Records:
┏━━
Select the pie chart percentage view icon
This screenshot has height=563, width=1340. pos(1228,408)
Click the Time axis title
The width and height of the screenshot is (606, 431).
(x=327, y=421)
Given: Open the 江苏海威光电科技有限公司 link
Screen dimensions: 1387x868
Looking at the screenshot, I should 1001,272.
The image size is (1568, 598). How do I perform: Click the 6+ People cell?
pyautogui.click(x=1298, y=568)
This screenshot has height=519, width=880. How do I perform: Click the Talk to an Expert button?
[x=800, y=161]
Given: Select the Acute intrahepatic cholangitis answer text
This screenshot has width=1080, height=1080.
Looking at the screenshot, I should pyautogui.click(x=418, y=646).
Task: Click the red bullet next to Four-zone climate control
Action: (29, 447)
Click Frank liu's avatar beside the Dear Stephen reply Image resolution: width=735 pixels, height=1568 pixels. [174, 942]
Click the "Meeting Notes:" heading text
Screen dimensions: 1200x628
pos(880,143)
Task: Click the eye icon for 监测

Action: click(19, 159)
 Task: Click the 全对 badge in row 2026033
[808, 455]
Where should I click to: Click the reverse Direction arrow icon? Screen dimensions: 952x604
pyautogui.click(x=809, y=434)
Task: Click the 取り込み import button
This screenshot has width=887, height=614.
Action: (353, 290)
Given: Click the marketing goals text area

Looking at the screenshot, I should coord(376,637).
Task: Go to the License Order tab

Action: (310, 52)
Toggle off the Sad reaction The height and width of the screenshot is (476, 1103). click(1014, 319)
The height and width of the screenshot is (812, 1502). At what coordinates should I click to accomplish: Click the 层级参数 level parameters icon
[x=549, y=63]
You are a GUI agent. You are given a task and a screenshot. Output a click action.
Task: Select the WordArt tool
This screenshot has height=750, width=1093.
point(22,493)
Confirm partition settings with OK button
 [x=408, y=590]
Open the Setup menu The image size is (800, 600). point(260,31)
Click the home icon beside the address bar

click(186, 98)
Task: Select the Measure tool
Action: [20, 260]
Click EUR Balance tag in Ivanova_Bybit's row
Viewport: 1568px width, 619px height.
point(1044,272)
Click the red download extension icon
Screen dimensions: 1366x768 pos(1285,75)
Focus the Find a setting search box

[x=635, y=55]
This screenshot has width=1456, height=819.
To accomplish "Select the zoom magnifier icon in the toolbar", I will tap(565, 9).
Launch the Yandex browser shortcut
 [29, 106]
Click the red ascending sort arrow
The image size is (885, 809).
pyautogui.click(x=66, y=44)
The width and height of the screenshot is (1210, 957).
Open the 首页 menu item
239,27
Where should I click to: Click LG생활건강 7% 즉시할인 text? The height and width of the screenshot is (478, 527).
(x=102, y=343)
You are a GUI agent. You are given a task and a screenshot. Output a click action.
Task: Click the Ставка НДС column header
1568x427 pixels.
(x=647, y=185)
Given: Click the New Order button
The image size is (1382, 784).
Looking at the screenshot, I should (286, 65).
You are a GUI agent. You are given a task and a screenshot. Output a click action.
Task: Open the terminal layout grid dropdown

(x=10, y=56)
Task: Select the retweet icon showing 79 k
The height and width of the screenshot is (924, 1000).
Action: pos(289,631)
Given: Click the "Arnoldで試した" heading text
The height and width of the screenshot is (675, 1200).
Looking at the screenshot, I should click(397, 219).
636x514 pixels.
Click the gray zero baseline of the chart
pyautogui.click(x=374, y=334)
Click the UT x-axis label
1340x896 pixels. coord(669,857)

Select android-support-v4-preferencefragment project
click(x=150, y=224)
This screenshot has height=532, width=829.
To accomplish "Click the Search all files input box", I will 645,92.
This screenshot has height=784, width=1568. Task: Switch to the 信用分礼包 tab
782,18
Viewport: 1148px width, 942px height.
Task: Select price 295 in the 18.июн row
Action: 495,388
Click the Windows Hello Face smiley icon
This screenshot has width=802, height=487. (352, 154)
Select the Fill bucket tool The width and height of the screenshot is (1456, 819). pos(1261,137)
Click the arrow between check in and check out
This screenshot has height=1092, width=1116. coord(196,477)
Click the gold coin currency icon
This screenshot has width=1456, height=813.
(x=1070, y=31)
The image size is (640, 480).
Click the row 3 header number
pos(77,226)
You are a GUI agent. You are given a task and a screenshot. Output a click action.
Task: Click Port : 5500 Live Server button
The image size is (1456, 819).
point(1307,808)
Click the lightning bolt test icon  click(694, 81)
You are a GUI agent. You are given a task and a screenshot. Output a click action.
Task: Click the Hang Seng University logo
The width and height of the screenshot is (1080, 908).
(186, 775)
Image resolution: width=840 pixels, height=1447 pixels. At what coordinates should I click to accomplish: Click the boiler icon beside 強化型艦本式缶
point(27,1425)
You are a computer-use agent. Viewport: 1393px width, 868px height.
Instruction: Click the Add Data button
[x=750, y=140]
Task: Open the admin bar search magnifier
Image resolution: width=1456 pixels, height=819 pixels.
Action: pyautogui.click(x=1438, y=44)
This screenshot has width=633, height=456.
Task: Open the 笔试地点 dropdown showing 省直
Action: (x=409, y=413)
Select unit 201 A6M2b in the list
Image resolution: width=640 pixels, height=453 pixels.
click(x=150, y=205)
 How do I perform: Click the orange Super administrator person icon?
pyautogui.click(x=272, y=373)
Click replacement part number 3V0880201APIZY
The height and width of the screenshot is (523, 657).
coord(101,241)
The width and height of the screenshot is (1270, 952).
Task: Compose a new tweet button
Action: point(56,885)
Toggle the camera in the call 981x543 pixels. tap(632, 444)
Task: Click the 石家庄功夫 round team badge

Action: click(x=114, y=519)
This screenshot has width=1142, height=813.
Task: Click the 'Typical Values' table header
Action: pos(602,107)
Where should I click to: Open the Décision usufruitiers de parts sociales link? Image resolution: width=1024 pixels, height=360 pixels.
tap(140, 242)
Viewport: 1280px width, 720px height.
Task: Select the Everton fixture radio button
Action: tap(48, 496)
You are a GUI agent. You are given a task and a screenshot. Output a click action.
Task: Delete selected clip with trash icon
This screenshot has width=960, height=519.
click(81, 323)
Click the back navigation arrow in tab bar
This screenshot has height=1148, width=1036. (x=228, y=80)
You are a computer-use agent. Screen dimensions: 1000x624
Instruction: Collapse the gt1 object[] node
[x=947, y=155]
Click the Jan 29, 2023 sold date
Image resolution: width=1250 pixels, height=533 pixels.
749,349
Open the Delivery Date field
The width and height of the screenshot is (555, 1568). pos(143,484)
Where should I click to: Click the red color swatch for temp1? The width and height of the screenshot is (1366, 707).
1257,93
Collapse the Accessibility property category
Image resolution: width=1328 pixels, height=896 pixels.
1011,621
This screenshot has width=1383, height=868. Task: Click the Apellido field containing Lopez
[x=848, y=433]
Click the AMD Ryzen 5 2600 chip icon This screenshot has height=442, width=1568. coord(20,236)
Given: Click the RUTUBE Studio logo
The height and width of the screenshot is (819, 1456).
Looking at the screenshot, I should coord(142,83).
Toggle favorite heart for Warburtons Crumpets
┗━━
Problem to work on:
How many lines in the Records above contain the string "heading"? Give only the number.

Complete answer:
2